Rain in Australia? The ozone layer is renewed, improving the weather
Rain in Australia? The ozone layer is renewed, improving the weather

By gainer | gainer | 5 Apr 2020

If three or four generations of the southern hemisphere were to talk to each other, everyone would consider something different in normal weather. According to a new study by scientists at the American University of Colorado Boulder, it is due, among other things, the state of the ozone layer.

This part of the atmosphere affects the phenomenon called jet flow, and it has an impact on the weather. The jet flow was originally directed from west to east, but due to the ozone hole, it has in the past deviated from its route one degree to the south every decade.

This has, for example, resulted in rainfall that had previously impacted Australia, which ended up in the sea. There was also a greater concentration of salt in the oceans.

But data from satellites and climate simulations according to the study show that this bottling has stopped at the turn of the millennium and is now gradually returning to its original form. As a result, it could rain more in the south of Chile, Argentina and Australia in the future. Conversely, less rainfall would hit the center of South America or the east coast of Africa.

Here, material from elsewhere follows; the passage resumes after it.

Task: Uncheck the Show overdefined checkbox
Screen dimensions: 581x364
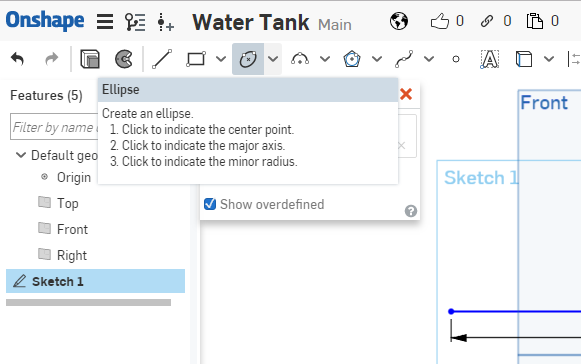Action: (x=210, y=204)
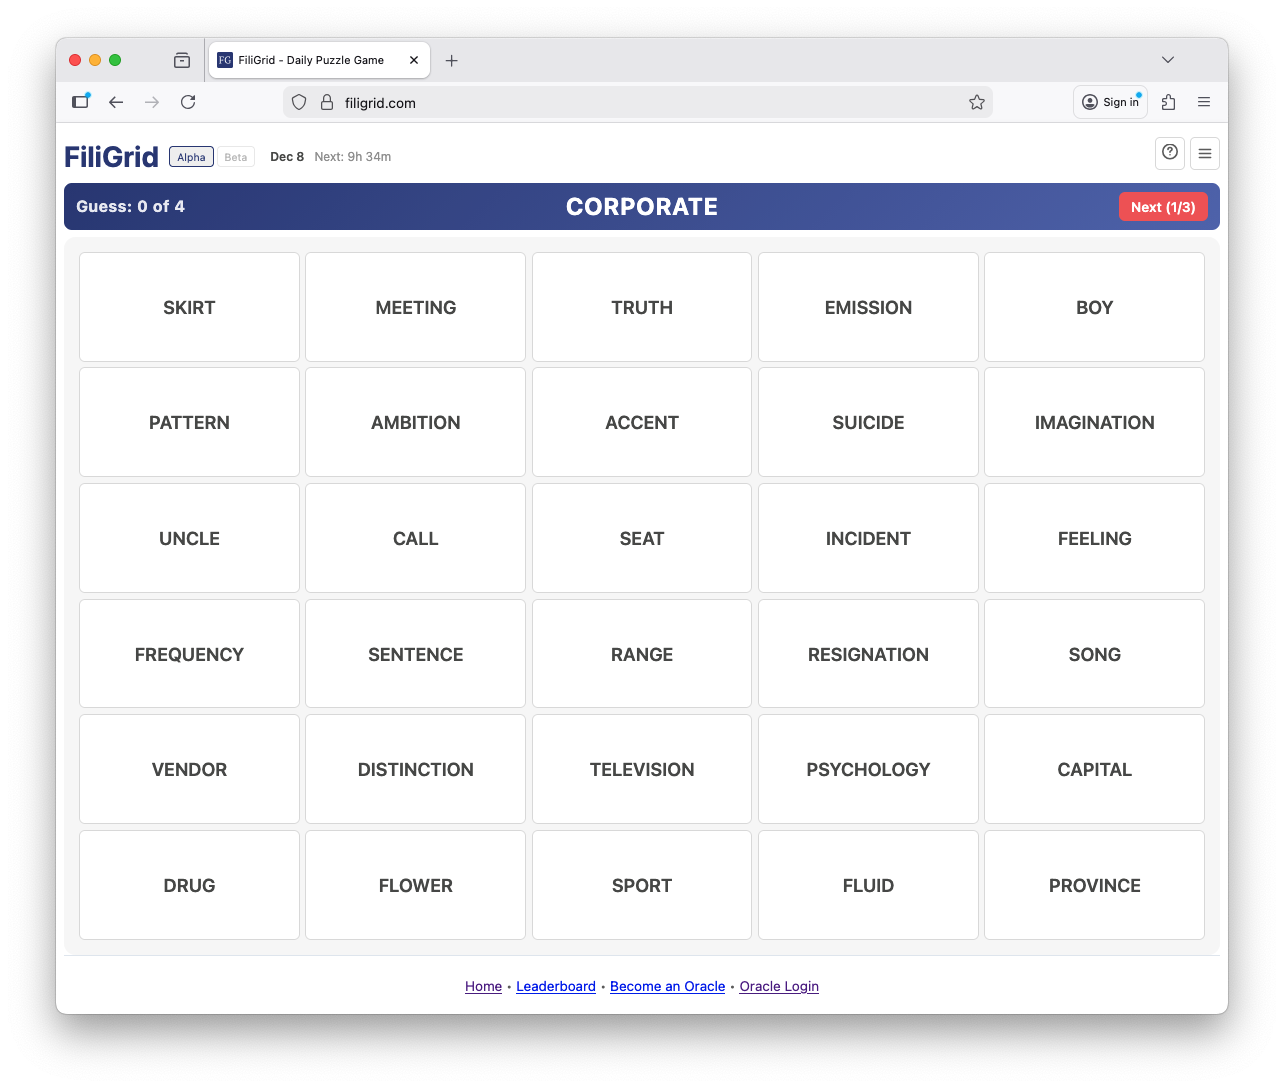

The findings of the study are groundbreaking in this respect, other scientists say. For example, Martyn Chipperfield of the University of Leeds, UK, told New Scientist that the ozone layer is being restored, while returning to the normal and the things that were affected by the hole.
Tugged with greenhouse gases

In a few decades, the weather could return to what it was almost a hundred years ago. Although ozone depleting substances are banned and most countries have already abandoned their production, chemicals that have already entered the atmosphere will remain in it for a long time.

Study director Antara Banerjee also points out that change will come at different places at different times. For example, in the northern hemisphere, the ozone layer will return to what it was in the 1980s, after 2030. But in most of the southern hemisphere, it will be around 2050. And above Antarctica, where the hole formed, reconstruction after 2060.

However, this does not guarantee 100% success. "We still have to fight climate change," Chipperfield says.

"It's a tug of war between the restoration of the ozone layer and increasing carbon dioxide emissions," Banerjee agrees in The Guardian. "In the future, ozone could dominate and return the flow back to the equator. But once the recovery is complete, carbon dioxide can turn the flow back south," he adds.
Reducing the ozone hole

Ozone depletion was caused by so-called freons, chemicals in refrigeration equipment and aerosols used since the 1930s. Freons in the atmosphere lowered the ozone content until an ozone hole was formed above Antarctica. Almost all countries in the world that committed to ban the production of ozone-depleting substances agreed on the need for remediation in 1987 in the Montreal Protocol.

According to Alexei Karpechek of the Finnish Meteorological Institute, research has also shown how unified action by many states can work. "We see that coordinated action works. This is an important message not only for us but also for those emitting greenhouse gases. It shows that we can affect the planet's climate in both directions - in the wrong way and when we try to avert damage that we committed, "he told The Guardian.